32.3. Projecting on a line

To simplify, let us first consider the simple problem of representing the high-dimensional data set on a simple line, using the method described here.

Scoring Senators

Specifically we would like to assign a single number, or ‘‘score’’, to each column of the matrix. We choose a direction u in \mathbb{R}^m, and a scalar v in \mathbb{R}. This corresponds to the affine ‘‘scoring’’ function f : \mathbb{R}^m \rightarrow \mathbb{R}, which, to a generic column x in \mathbb{R}^m of the data matrix, assigns the value

    \begin{align*} f(x) = u^T x + v. \end{align*}

We thus obtain a vector of values f in \mathbb{R}^n, with

    \begin{align*} f_j = u^T x_j + v, \quad j=1,\ldots,n. \end{align*}

It is often useful to center these values around zero. This can be done by choosing v such that

    \begin{align*} 0 &= \sum_{j=1}^n ( u^T x_j + v ) = u^T \left( \sum_{j=1}^n x_j \right) + n \cdot v, \end{align*}

that is:  v = -u^T \hat{x}, where

    \begin{align*} \hat{x} := \frac{1}{n} \sum_{j=1}^n x_j \in \mathbb{R}^m \end{align*}

is the vector of sample averages across the columns of the matrix (that is, data points). The vector \hat{x} can be interpreted as the ‘‘average response’’ across experiments.
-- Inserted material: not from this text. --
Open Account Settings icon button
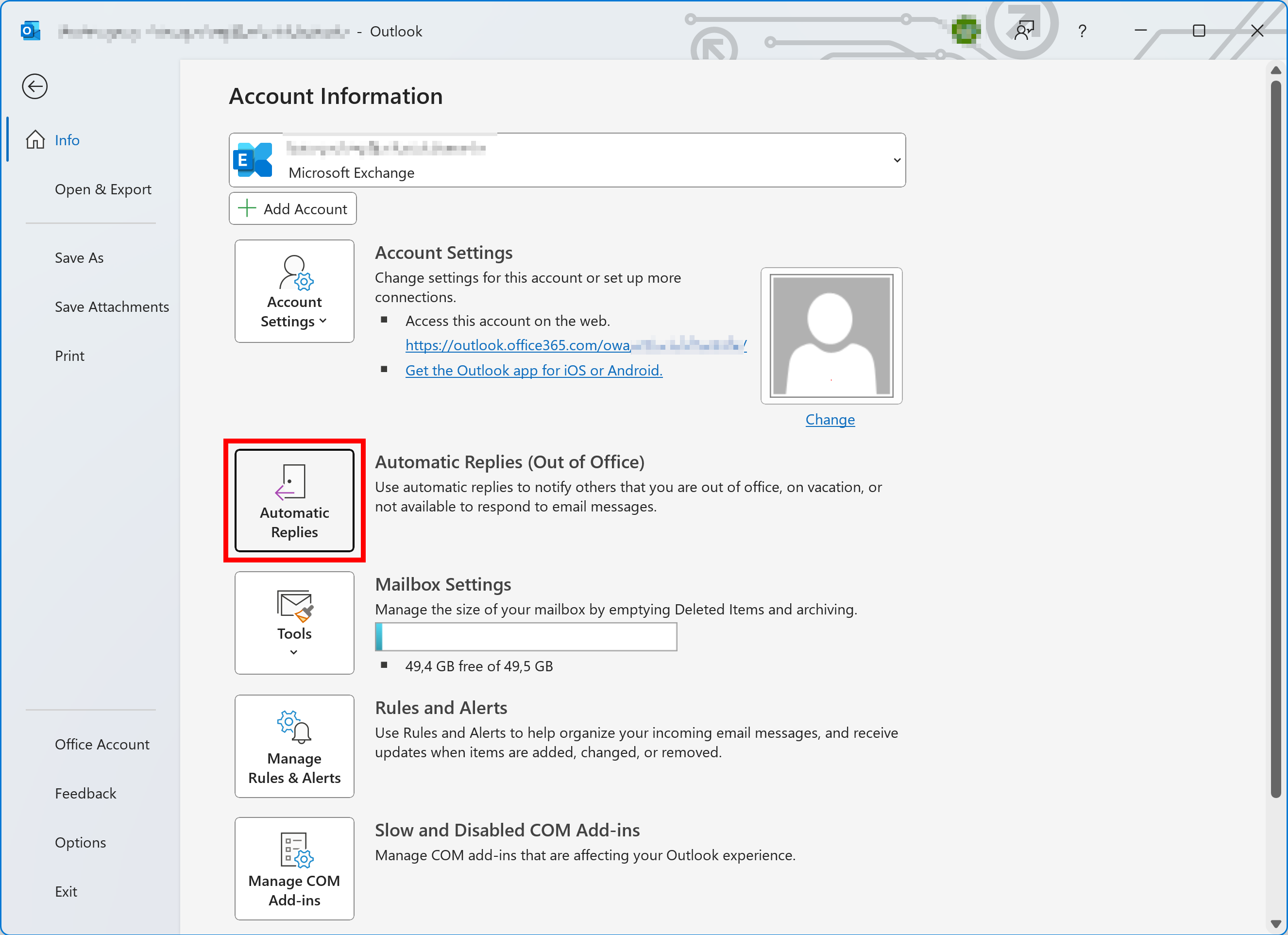This screenshot has height=935, width=1288. [x=294, y=291]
The values of our scoring function can now be expressed as

    \begin{align*} f(x) = u^T (x-\hat{x}). \end{align*}

In order to be able to compare the relative merits of different directions, we can assume, without loss of generality, that the vector u is normalized (so that ||u||_2 = 1).

Centering data

It is convenient to work with the ‘‘centered’’ data matrix, which is

    \begin{align*} X_{\text{cent}} = \left( \begin{array}{ccc} x_1 -\hat{x} & \ldots & x_n - \hat{x} \end{array}\right) = X - \hat{x}\mathbf{1}_n^T, \end{align*}

where \mathbf{1}_n is the vector of ones in \mathbb{R}^n.

We can compute the (row) vector scores using the simple matrix-vector product:

    \begin{align*} f = u^T X_{\text{cent}} \in \mathbb{R}^{1 \times m}. \end{align*}

We can check that the average of the above row vector is zero:

    \begin{align*} f\mathbf{1}_n = u^T X_{\text{cent}}\mathbf{1}_n = u^T(X - \hat{x}\mathbf{1}_n^T) \mathbf{1}_n = u^T(X\mathbf{1}_n - n \cdot \hat{x}) = 0. \end{align*}

Example: visualizing along random direction

Scores obtained with random direction: This image shows the values of the projections of the Senator’s votes x_j-\hat{x} (that is, with average across Senators removed) on a (normalized) ‘‘random bill’’ direction. This projection shows no particular obvious structure. Note that the range of the data is much less than obtained with the average bill shown above.

32.4. Projecting on a plane

We can also try to project the data on a plane, which involves assigning two scores to each data point.

Scoring Map

This corresponds to the affine ‘‘scoring’’ map f : \mathbb{R}^m \rightarrow \mathbb{R}, which, to a generic column x in \mathbb{R}^m of the data matrix, assigns the two-dimensional value

    \[ f(x) = \left( \begin{array}{c} u_1^Tx + v_1 \\ u_2^Tx+v_2 \end{array}\right) = U^Tx + v, \]

where u_1,u_2 \in \mathbb{R}^m are two vectors, and v_1,v_2 two scalars, while U = [u_1,u_2] \in \mathbb{R}^{m \times 2}, v \in \mathbb{R}^2.

The affine map f allows to generate n two-dimensional data points (instead of m-dimensional) f_j = U^Tx_j+v, j=1,\ldots,n. As before, we can require that the f_j's be centered:

    \[0 = \sum_{j=1}^n f_j = \sum_{j=1}^n (U^Tx_j+v) ,\]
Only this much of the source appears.